In the 07.05.05 MMD I asked about the machine shown in the
Weiss-Stauffacher video on YouTube, which it turns out was posted by
Björn Isebaert. Nelson Barden told me everything I wanted to know.
The machine is a manual roll puncher from the Welte factory. It was
fairly recently sold to the Seewen, Switzerland, automatic musical
instrument museum from the Milhous collection in Florida.
The Seewen museum has a large Welte organ that they are restoring,
and to go along with it Herr Weiss-Stauffacher bought the Welte roll
duplicator as well as the manual punching machine that was the subject
of my interest. As I may have said, my interest was piqued by owning
a picture of the arranging room of the North Tonawanda Musical
Instrument Works (NTMIW) from back in the days when they were, as the
picture shows, still working with pinned barrels. In that picture is
a machine much like the Welte machine shown in the Weiss-Stauffacher
video.
The manual punching machine works like this. The semi-circular arc
at the back of the machine is marked with the various required notes
of the organ scale being punched. A pointer can be moved to pick the
note to be punched into the paper running on the bed of the machine.
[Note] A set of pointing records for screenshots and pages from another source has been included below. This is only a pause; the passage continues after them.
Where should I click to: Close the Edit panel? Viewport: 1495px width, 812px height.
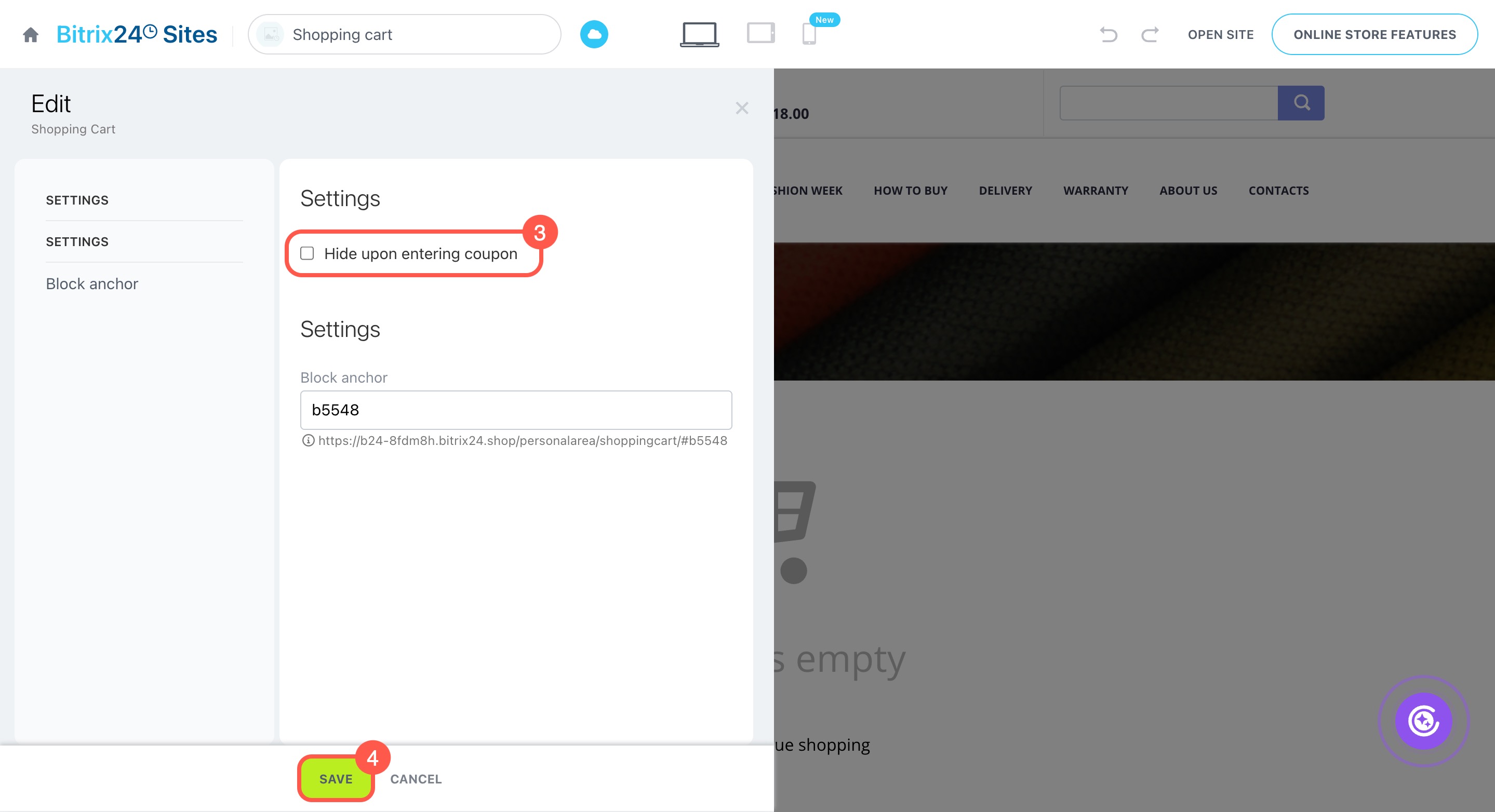coord(742,108)
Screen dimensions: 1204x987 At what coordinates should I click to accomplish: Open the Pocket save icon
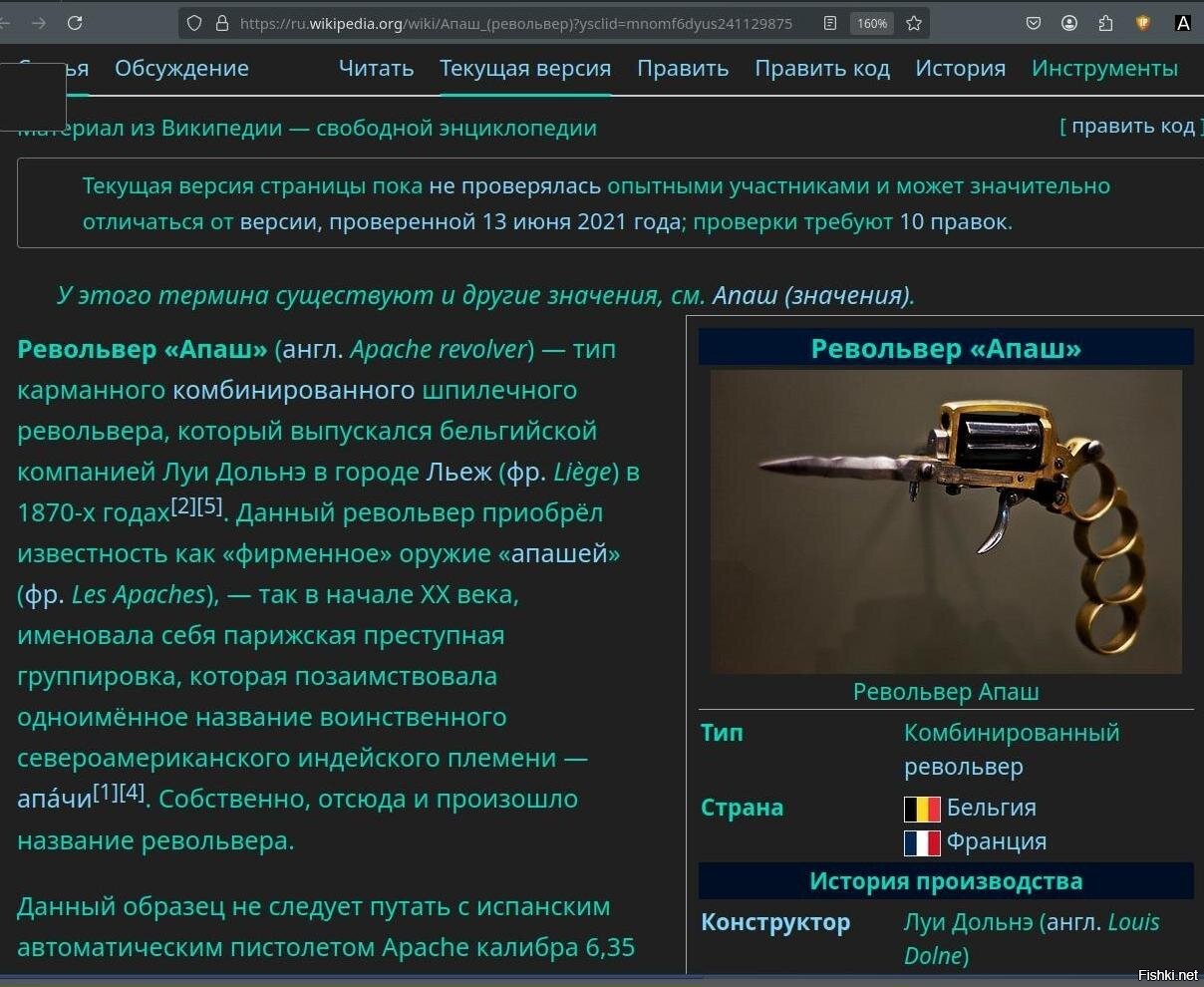click(1034, 23)
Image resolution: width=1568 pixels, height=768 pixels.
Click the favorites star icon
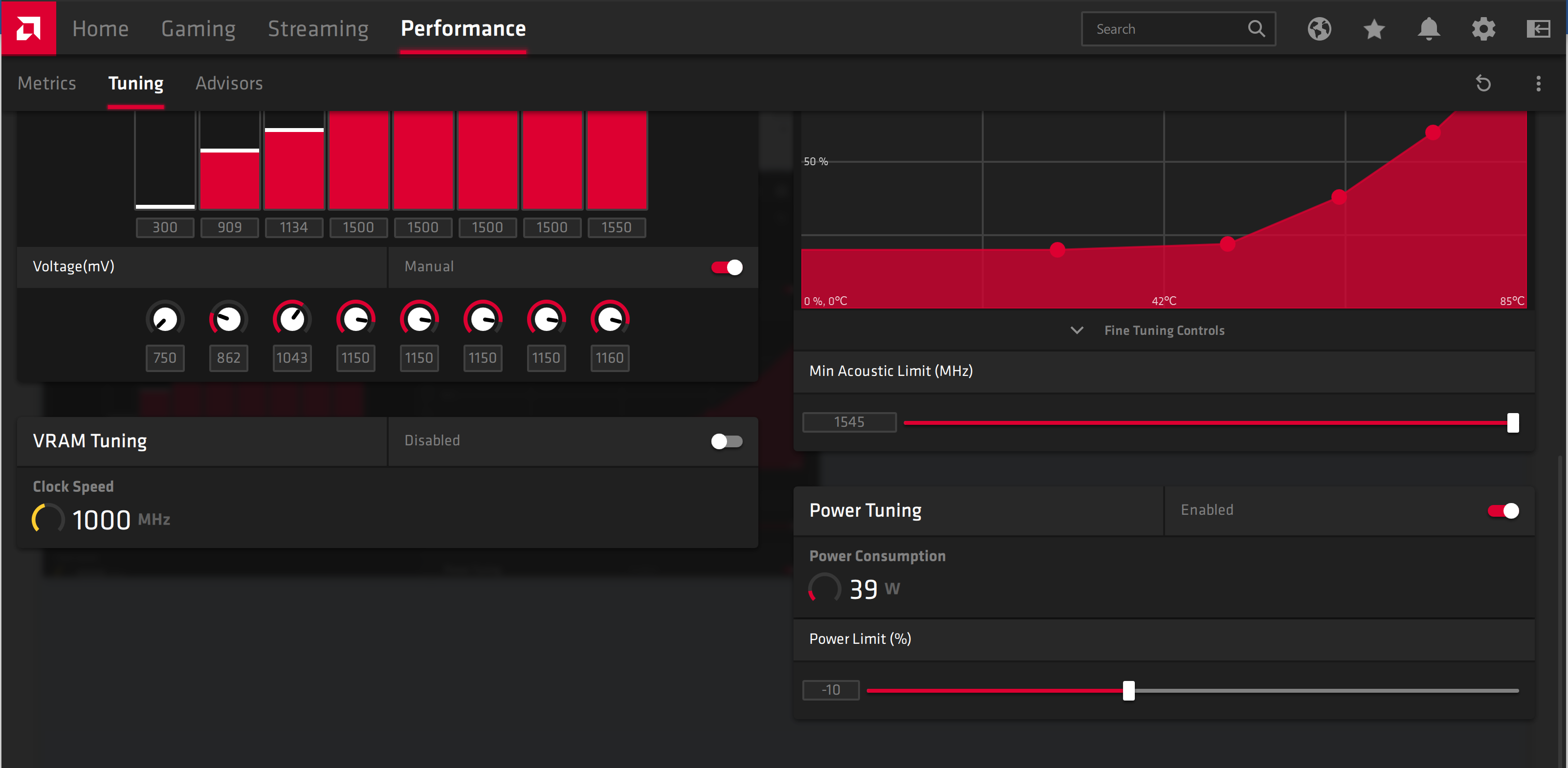1374,29
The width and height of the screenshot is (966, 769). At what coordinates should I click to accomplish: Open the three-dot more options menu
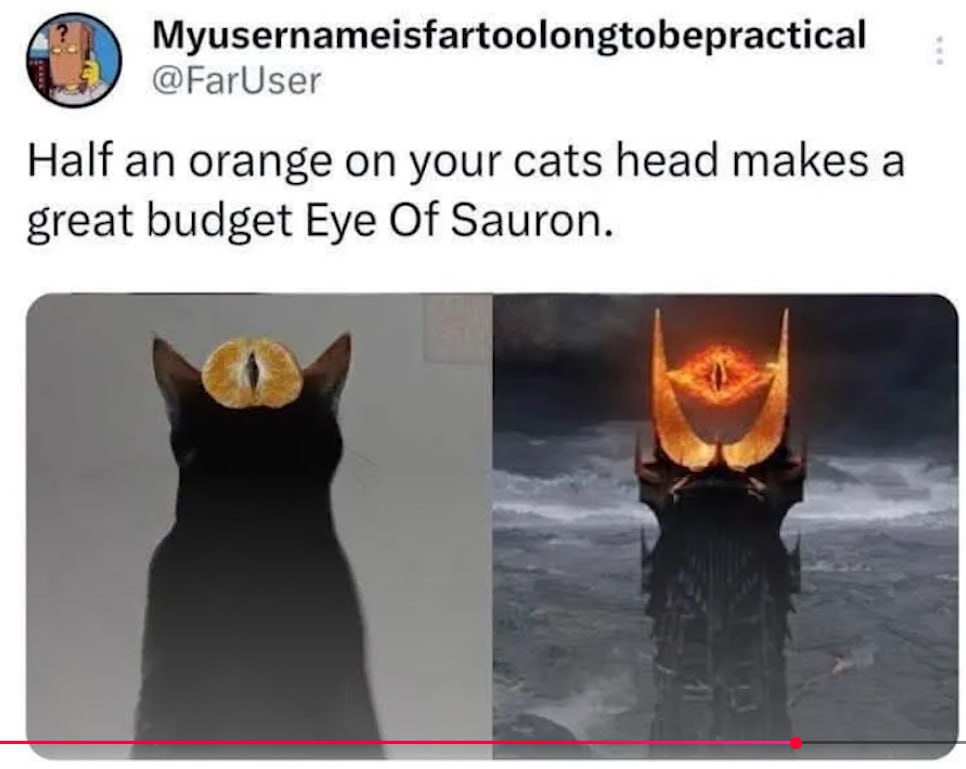pos(939,51)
The punching is done by a one-punch die travelling on a horizontal
beam. A system of gears and pivots linking the pointer to the punch
die moves the punch die to the position over the paper that corresponds
to the note written on the semi-circular arc to which the pointer
points.
In other words, the machine is a fancified Leabarjan. Judging from
the Welte example and the NTMIW example, the machine must have been
a fairly common one in arranging departments in the old days.